Todo está en la relación.

En el final del nombre de mi padre aparecen las dos primeras letras del nombre de mi madre. La matemática y la simetría, al parecer, despertaron un sentimiento de musicalidad temprana en mí aunque no fuera consciente.
Mi madre se encargó de encontrar una profesora a dos cuadras de casa para que el piano no se convirtiera nunca en un mueble inerte. Mi padre, aunque ya no vivía con nosotras (primer tropezón inarmónico), nos dejaba todas las mañanas en el colegio antes de zambullirse en los números que le permitían llevar adelante la fábrica textil familiar. Alguna vez escuché a alguien decir que un piano es como un telar.
Mientras el arpa del piano contiene la tensión y rigidez de 230 cuerdas de acero y cobre, los dedos interrogan a martillazos el cuerpo vibrante y despiertan en él aquello que han sabido hacer resonar. No hay sonido sin fricción.
Diez años pasé con el piano y 30 años estuve alejada de él. No tuve formación académica, nunca compuse nada; sólo seguía la partitura. Hace unos años, me reencontré con un piano que no me animé a tocar. Quién no tembló ante las vibraciones de un cuerpo rígido? Y de un alma blandita? Dónde está la música cuando todo está a punto de acabar? En la tierra, en el aire?
Y mientras algunos postulan el contacto directo como un don de gracia, una mente sueña con transformar la voz humana en frecuencias eléctricas que puedan recorrer enormes distancias a través de un cable de cobre.
La cuerda que atraviesa el centro de mi cuerpo (de obra) trae sonidos lejanos de una interrupción continuada, una desavenencia armónica, una abstracción finita y una proximidad apartada.
Mis estrategias se confunden con mis percepciones acerca del arte. Un arte que navega en una tonalidad flotante e indecisa, en la tensión entre lo amoroso y lo terrible, en la inminencia de una revelación que finalmente no se produce.

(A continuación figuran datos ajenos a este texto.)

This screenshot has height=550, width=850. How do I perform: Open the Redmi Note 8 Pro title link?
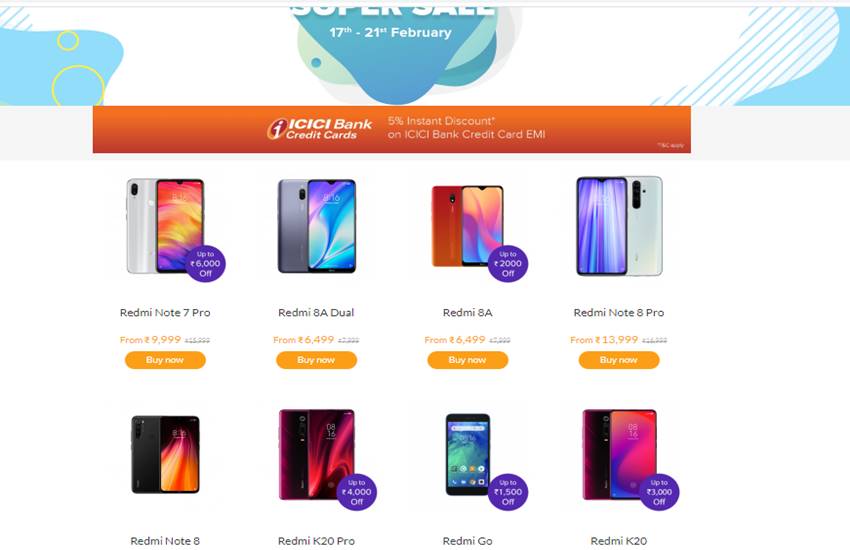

It's all about the relationship.

At the end of my father's name are the first two letters of my mother's name. Mathematics and symmetry, it seems, awakened a sense of early musicality in me even if I wasn't consciously aware of it.
My mother took care to find a teacher two blocks from home so that the piano would never become an inert piece of furniture. My father, although he no longer lived with us (the first inharmonious stumble), dropped us off at school every morning before diving into the numbers that allowed him to run the family textile factory. I once heard someone say that a piano is like a loom. 
While the harp of the piano contains the tension and rigidity of 230 steel and copper strings, the fingers hammer the vibrating body and awaken in it that which they have been able to make resonate. There is no sound without friction.
I spent ten years at the piano and 30 years away from it. I had no academic training, I never composed anything; I just followed the score. A few years ago, I rediscovered a piano that I didn't dare to play. Who didn't tremble at the vibrations of a rigid body? And of a soft soul? Where is music when everything is about to end? On earth, in the air?
And while some postulate direct contact as a gift of grace, one mind dreams of transforming the human voice into electrical frequencies that can travel vast distances through a copper wire.
The string that runs through the centre of my body (of work) carries distant sounds of a continuous interruption, a harmonic mismatch, a finite abstraction and an estranged proximity.
My strategies are confused with my perceptions of art. An art that navigates in a floating and undecided tonality, in the tension between the loving and the terrible, in the imminence of a revelation that ultimately does not occur.